Post lockdown demand for bigger homes fuelled a 7.6 per cent house price increase in the year to November.
According to the mortgage lender the Halifax, values have grown 6.5 per cent in the five months since June after the housing markets began to reopen. This is the sharpest rate of growth in any five-month period since 2004. The average value of a British home has increased by more than £15,000 in this period to reach a record high of £253,243.
Pent up demand and a new desire for more space have driven a post lockdown property buying spree, and an already active market was further fired up in July when the the stamp duty holiday was announced.
To benefit from the tax break buyers must complete on sales by March 31 2021. House prices climbed 1.2 per cent between October and November alone, and in many areas such an increase means price hikes now outweigh the value of the stamp duty cut.
Support measures such as the furlough scheme and mortgage payment deferrals have largely insulated the market from the financial impact of coronavirus. According to trade body UK Finance, 127,000 homeowners were on mortgage payment holidays last month. However, these schemes will wind down just as the stamp duty holiday ends and the current Help to Buy equity loan scheme is replaced by a less generous version.
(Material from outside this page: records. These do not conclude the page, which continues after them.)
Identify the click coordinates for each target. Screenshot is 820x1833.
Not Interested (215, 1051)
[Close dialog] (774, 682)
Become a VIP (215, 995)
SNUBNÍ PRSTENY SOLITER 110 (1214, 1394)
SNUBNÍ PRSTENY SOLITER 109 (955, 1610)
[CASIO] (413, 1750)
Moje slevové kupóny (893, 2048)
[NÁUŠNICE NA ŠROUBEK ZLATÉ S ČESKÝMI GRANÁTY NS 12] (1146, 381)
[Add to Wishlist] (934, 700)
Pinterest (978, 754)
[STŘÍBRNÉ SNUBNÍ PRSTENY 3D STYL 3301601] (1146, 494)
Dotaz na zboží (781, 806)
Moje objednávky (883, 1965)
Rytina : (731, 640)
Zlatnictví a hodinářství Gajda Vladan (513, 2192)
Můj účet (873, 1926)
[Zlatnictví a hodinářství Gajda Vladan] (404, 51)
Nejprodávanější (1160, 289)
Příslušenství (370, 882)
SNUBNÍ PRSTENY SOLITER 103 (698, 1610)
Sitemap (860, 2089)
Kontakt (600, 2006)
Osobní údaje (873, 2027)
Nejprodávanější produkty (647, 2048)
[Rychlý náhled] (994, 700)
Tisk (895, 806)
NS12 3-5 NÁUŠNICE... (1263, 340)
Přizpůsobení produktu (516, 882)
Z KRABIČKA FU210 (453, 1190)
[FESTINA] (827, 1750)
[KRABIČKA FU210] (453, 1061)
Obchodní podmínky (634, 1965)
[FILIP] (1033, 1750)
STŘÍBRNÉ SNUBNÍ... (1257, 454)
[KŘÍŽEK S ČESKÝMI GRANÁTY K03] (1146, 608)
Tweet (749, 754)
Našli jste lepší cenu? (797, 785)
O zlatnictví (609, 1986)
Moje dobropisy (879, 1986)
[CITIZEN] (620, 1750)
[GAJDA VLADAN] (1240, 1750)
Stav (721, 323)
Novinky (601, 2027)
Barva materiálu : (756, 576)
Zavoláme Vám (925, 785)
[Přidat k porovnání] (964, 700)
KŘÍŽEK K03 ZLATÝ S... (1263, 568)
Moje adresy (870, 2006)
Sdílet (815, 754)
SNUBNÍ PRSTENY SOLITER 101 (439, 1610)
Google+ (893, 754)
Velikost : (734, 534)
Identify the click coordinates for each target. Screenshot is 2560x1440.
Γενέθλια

The possibility of a no deal Brexit at the end of the year could also hit the economy hard and experts have predicted a market slowdown is on the horizon. Russell Galley of the Halifax warned, "With unemployment predicted to peak around the middle of next year, and the UK's economy not expected to fully recover the ground lost over 2020 for a number of years, a slowdown in housing market activity is likely over the next 12 months."
There is still positive news for the market. While first-time buyers have struggled to take out mortgages in recent months, there are signs that this part of the market is slowly improving. A separate report by industry analyst Moneyfacts found mortgage availability has increased for the second successive month. The firm announced 378 new deals had launched in the past month, the highest percentage increase since November 2014, albeit from a low base. The number of 90pc mortgages has grown from 56 to 88 since the start of November, as lenders including TSB and Yorkshire Building Society returned to the market.